§ **Aim of the task**:
From the line with "This screenshot has height=468, width=1064." down to the final line of the material below, quote every line exactly and leave out all lines before it.

§ **Data for analysis**:
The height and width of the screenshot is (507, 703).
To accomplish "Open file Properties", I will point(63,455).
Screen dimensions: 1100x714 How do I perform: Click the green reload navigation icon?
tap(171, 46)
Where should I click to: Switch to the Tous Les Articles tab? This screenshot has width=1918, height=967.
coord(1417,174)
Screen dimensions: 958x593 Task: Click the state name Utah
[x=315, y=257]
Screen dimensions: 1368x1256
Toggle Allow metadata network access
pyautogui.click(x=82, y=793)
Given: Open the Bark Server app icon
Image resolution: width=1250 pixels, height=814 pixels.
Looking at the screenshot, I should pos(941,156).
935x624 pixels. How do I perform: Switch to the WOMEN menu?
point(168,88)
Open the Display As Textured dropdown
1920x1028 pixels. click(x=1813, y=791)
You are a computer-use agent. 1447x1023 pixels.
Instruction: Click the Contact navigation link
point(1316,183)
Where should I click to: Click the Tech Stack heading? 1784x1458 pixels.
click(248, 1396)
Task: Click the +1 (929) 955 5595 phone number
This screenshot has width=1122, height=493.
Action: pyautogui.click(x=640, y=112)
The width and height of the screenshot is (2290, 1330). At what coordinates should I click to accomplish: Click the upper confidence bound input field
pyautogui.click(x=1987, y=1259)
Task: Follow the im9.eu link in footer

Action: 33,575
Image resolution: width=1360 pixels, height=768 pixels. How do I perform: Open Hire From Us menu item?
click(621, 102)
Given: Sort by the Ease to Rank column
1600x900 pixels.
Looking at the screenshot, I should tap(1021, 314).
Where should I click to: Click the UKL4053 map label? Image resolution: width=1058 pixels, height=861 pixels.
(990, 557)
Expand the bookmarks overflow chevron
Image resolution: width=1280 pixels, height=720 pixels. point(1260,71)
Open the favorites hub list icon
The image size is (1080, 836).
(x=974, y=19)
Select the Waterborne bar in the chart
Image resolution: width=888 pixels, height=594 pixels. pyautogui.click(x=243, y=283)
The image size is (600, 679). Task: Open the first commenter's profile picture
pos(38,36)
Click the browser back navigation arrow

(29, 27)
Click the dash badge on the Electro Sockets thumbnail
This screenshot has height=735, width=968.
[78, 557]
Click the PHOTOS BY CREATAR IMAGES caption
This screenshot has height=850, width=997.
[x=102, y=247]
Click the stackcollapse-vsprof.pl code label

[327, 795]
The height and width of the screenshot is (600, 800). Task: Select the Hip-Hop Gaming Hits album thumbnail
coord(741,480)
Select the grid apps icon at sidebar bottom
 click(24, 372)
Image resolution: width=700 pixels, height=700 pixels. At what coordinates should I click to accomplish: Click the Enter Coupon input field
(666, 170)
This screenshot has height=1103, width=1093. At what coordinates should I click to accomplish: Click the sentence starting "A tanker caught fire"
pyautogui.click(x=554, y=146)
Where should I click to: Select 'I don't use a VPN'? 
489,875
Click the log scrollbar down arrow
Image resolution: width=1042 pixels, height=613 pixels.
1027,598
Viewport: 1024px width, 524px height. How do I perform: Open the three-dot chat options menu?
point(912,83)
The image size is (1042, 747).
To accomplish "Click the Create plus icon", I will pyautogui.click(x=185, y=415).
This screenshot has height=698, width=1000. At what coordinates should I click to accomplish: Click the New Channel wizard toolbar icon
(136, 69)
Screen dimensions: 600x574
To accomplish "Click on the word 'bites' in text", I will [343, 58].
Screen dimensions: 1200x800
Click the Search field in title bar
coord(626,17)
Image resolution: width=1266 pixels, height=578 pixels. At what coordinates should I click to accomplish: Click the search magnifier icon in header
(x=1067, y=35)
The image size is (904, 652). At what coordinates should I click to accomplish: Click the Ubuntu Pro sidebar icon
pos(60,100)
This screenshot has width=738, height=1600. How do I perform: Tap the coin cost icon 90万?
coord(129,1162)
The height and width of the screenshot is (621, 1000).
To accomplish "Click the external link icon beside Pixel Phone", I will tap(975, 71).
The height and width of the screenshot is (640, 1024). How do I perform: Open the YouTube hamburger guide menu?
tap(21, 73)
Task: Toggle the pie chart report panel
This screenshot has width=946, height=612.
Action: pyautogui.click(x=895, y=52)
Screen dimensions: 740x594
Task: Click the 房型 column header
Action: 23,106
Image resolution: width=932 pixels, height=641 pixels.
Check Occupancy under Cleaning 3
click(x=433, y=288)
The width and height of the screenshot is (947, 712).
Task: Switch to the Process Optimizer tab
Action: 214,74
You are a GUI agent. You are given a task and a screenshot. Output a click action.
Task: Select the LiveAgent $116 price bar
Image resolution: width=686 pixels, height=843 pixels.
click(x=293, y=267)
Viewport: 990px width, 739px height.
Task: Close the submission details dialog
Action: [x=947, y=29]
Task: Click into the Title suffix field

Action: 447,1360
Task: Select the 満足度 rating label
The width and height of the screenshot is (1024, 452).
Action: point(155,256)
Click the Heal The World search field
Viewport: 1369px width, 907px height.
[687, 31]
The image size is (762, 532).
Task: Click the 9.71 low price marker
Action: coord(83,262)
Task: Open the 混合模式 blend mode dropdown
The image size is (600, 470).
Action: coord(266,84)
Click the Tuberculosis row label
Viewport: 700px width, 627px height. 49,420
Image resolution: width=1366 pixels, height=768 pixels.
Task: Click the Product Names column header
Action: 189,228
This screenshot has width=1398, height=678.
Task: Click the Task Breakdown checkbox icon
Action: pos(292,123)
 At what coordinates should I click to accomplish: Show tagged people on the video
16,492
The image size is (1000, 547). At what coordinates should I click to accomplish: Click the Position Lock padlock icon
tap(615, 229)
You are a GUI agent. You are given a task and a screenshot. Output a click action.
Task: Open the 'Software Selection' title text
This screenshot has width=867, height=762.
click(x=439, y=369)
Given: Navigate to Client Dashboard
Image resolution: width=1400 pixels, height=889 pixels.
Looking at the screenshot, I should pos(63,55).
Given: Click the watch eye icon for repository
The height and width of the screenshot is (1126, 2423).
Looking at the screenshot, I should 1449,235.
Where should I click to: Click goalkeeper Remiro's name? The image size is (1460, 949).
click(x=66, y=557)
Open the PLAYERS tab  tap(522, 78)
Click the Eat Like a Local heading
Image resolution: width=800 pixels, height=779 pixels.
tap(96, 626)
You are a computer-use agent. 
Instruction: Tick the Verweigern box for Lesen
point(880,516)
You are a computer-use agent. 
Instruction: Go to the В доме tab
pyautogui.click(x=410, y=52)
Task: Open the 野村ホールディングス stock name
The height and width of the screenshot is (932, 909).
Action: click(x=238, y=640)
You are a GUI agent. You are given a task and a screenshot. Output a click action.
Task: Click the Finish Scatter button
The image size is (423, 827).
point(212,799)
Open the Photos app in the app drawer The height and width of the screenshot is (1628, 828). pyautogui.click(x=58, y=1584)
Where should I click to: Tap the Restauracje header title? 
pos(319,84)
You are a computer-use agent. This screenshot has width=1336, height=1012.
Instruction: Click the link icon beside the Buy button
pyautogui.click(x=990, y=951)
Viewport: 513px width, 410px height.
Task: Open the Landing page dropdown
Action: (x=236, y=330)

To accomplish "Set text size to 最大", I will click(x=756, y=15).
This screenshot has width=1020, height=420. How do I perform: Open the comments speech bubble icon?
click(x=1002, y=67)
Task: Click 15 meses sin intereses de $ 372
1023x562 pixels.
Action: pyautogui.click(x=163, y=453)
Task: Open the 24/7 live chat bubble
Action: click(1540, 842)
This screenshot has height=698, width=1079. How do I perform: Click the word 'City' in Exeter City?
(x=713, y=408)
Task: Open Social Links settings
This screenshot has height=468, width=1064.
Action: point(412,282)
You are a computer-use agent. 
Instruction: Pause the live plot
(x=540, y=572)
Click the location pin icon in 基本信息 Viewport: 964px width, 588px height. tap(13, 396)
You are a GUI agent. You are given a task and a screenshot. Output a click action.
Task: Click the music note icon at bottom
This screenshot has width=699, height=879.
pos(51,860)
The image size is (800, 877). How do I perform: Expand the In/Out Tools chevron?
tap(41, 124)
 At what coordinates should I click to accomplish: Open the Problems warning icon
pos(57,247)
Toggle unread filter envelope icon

§ **Solution to this task**:
This screenshot has height=468, width=1064.
Action: point(412,282)
You are a computer-use agent. 
Instruction: Pause the live plot
(x=540, y=572)
Click the location pin icon in 基本信息 Viewport: 964px width, 588px height. tap(13, 396)
You are a GUI agent. You are given a task and a screenshot. Output a click action.
Task: Click the music note icon at bottom
This screenshot has width=699, height=879.
pos(51,860)
The image size is (800, 877). How do I perform: Expand the In/Out Tools chevron?
tap(41, 124)
 At what coordinates should I click to accomplish: Open the Problems warning icon
pos(57,247)
Toggle unread filter envelope icon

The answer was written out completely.